The 2nd accused absconded before he made his defence and the case against him was withdrawn under section 87(a) of the Criminal Procedure Code.
The charge against the appellant and his co-accused was that the appellant and the 2nd accused, Edward Nduati Kalinga,
“on the 15th day of February 2004 at Masingo slums, Municipality Location in Kakamega District within Western Province jointly stole Twenty Eveready Batteries and a Bicycle make Ralley all valued at Kshs.4000/= the property of REUBEN MUKAKA IMBULI.”
The alternative count of handling stolen goods c/s 322(2) of the Penal Code against the Appellant and his co-accused was as follows:-
“on the 16th day of February 2004 at Masingo slums, Municipality Location in Kakamega District, within Western Province, otherwise than in the cause of stealing jointly and dishonestly retained a bicycle make ralley knowing or having reasons to believe it to be stolen goods or unlawfully obtained.”
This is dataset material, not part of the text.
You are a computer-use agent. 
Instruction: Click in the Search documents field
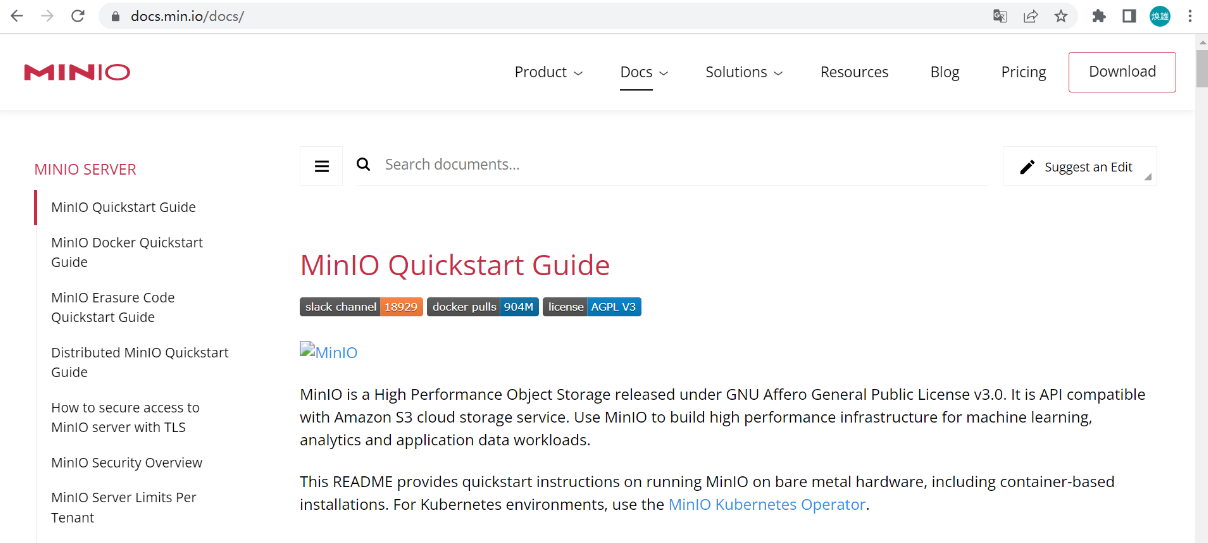click(680, 165)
The stolen goods was a bicycle. The only evidence adduced was by PW1, Reuben Mukaka Imbuni, the complainant. No one saw the appellant steal the bicycle. The person who alleged that he had seen the complainant’s bicycle was not called to testify. The complainant did not see the appellant in possession of the bicycle. There was no evidence to prove that the bicycle the appellant directed the 2nd accused to show the complainant was the bicycle which the 2nd accused showed the complainant. The appellant was not present when the 2nd accused gave the complainant who had posed as a buyer the bicycle. There was no evidence that the room from where the stolen bicycle was collected by the 2nd accused belonged to the Appellant or that the Appellant was in control of it. A trap had been laid and when the police surfaced, they only found the complainant, the Appellant’s 2nd accused and the bicycle. They arrested the 2nd accused on the spot.No evidence was adduced to show where, when and under what circumstances the appellant was arrested. The lady who was alleged to have been with the appellant and the Appellant’s co-accused was not called to give evidence.
The appellant in his unsworn statement testified that a group of 8 boys at 10 p.m. on 19-2-04 forcibly took him from his house to the police station where he found the 2nd accused person. He denied the offence and knowledge of the theft of the complainant’s bicycle.
The trial magistrate in his judgement found that the appellant did not rebut the evidence of the complainant and concluded that the appellant was arranging for the disposal of the bicycle by purporting to negotiate its price. This was misdirection. The burden of proving the appellant guilty reposed on the prosecution. That burden never shifts. The trial magistrate shifted it by requiring the appellant to show that he was not guilty. It was up to the prosecution to prove the guilt of the appellant beyond any reasonable doubt and the appellant did not have to say anything to show his innocence.
On the testimony before the court, the culpability of the appellant was not established as required by law. It was a misdirection on the part of the trial magistrate to find as he did that the ingredients that constitute the offence of handling stolen goods c/s 322(2) of the Penal Code had been proved. There was not a scintilla of evidence that the Appellant was in actual or constructive possession or control of the stolen bicycle.
In short, the offence on which the appellant was convicted was not proved and the conviction was erroneous. I quash it and set the sentence aside. Unless otherwise lawfully held, the appellant shall be released and set free.
Dated at Kakamega this 27th day of July, 2005.